Aim of the exercise => Write the records out again, precisely as they stand.

Dataset records =>
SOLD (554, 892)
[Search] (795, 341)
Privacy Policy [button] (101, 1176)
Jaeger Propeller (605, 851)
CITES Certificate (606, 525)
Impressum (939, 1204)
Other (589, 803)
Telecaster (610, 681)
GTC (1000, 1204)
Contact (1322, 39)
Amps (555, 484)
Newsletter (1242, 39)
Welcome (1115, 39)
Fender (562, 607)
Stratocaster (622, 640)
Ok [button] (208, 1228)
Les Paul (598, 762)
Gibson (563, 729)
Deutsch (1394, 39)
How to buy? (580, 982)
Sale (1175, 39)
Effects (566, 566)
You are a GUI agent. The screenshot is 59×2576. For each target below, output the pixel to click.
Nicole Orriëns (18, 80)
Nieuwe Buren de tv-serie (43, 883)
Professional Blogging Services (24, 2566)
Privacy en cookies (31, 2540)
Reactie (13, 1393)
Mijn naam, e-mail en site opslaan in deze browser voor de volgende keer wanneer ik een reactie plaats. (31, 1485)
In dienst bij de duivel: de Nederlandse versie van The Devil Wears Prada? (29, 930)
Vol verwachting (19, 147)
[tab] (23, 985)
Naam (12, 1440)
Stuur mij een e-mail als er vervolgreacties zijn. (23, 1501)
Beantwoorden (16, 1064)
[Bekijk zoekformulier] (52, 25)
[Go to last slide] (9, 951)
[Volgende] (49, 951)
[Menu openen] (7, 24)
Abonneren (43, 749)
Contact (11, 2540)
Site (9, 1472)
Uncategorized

Result =>
SOLD (554, 892)
[Search] (795, 341)
Privacy Policy [button] (101, 1176)
Jaeger Propeller (605, 851)
CITES Certificate (606, 525)
Impressum (939, 1204)
Other (589, 803)
Telecaster (610, 681)
GTC (1000, 1204)
Contact (1322, 39)
Amps (555, 484)
Newsletter (1242, 39)
Welcome (1115, 39)
Fender (562, 607)
Stratocaster (622, 640)
Ok [button] (208, 1228)
Les Paul (598, 762)
Gibson (563, 729)
Deutsch (1394, 39)
How to buy? (580, 982)
Sale (1175, 39)
Effects (566, 566)
You are a GUI agent. The screenshot is 59×2576. For each target below, output the pixel to click.
Nicole Orriëns (18, 80)
Nieuwe Buren de tv-serie (43, 883)
Professional Blogging Services (24, 2566)
Privacy en cookies (31, 2540)
Reactie (13, 1393)
Mijn naam, e-mail en site opslaan in deze browser voor de volgende keer wanneer ik een reactie plaats. (31, 1485)
In dienst bij de duivel: de Nederlandse versie van The Devil Wears Prada? (29, 930)
Vol verwachting (19, 147)
[tab] (23, 985)
Naam (12, 1440)
Stuur mij een e-mail als er vervolgreacties zijn. (23, 1501)
Beantwoorden (16, 1064)
[Bekijk zoekformulier] (52, 25)
[Go to last slide] (9, 951)
[Volgende] (49, 951)
[Menu openen] (7, 24)
Abonneren (43, 749)
Contact (11, 2540)
Site (9, 1472)
Uncategorized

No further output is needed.